Bab 27. Nick: Ini Sulit

Màu nền
Font chữ
Font size
Chiều cao dòng

Gue nggak tahu harus mulai dari mana, tapi yang jelas gue ingin dengar semua dari Ayah.

Di sinilah gue, di kamar pribadi Ayah yang nggak begitu luas, hanya ada ranjang ukuran sedang dengan seprai warna putih, sofa kecil lengkap dengan meja kaca bulat, dan karpet bulu terhampar di lantai. Ayah mengajak gue duduk di sofa, saling berhadapan. Untuk pertama kalinya gue merasa asing berdekatan dengan pria berkepala sedikit botak bermata biru ini.


"Ayah, Nick nggak tahu harus tanya dari mana, tapi yang jelas, Nick dengar pembicaraan kalian," ujar gue dengan sedikit rasa canggung. "Nick pengen tahu semua yang selama ini kalian tutupi, semua, Yah, tanpa ada sensor." Mata gue menatap dalam mata biru yang penuh kasih itu, melihat senyum terpampang di wajahnya, sama sekali nggak mencerminkan keresahan atau rasa kurang suka.


"Apa saja yang Nick sudah dengar?"


"Tentang trauma Mama, dan kenyataan pahit tentang Ayah kandung Nick," jawab gue dengan kalimat yang tercekat di tenggorokan, sakit. Ayah menatap gue penuh kasih hingga air mata gue nggak sadar sudah memenuhi mata dan siap meluncur saat gue mendapati Ayah berpindah duduk.
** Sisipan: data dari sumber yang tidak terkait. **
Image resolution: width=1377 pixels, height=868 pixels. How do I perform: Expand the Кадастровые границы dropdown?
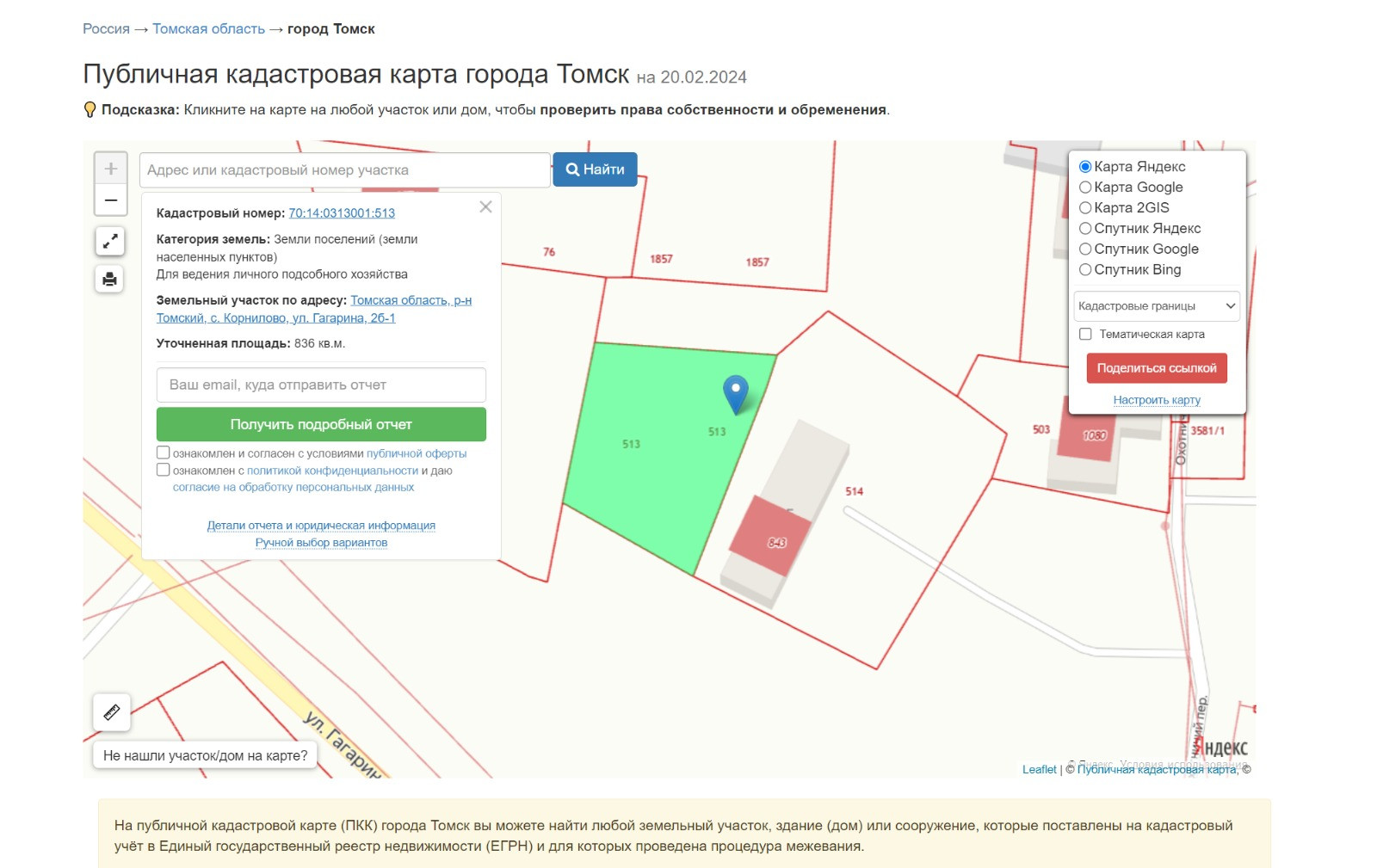1157,306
Menjajari dan kemudian memeluk gue.


"Nicholas Dawson adalah anak James Dawson, itu nggak akan berubah, sampai kapan pun."


Gue mendengar bisikan Ayah di kuping dan justru bikin dada makin sesak, sakitnya bertambah berkali-kali lipat.

"Kenapa kalian merahasiakan ini?"


Ayah melepaskan pelukan, merangkul bahu gue menggunakan tangan kanannya, sedangkan tangan kirinya sibuk menyeka air mata yang ternyata membanjir juga di wajahnya.


"Ayah kira semua akan berjalan sesuai rencana kami, Ayah dan Mama."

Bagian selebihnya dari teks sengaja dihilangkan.